Start of Data for this exercise

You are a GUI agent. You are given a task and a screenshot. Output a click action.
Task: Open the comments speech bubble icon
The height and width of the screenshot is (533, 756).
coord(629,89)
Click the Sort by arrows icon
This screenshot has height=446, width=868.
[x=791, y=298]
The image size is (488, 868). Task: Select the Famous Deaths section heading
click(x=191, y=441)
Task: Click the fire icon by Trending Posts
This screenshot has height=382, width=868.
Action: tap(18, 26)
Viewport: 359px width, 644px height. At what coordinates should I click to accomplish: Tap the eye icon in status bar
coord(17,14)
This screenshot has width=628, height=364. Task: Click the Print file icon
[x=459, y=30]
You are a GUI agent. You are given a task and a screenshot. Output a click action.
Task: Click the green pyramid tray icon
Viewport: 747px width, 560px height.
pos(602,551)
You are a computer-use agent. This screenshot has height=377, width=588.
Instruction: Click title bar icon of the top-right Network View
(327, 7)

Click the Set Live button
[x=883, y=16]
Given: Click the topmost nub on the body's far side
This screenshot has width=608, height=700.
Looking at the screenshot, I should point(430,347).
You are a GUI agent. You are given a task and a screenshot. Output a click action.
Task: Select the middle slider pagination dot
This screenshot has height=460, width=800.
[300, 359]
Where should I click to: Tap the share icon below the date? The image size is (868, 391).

End of Data for this exercise

Extract every line from the one containing "This screenshot has height=460, width=800." to the end of the entries, including both of those lines, exactly as given and with nothing added.

| Reply |
This screenshot has height=460, width=800.
[300, 359]
Where should I click to: Tap the share icon below the date? The image size is (868, 391).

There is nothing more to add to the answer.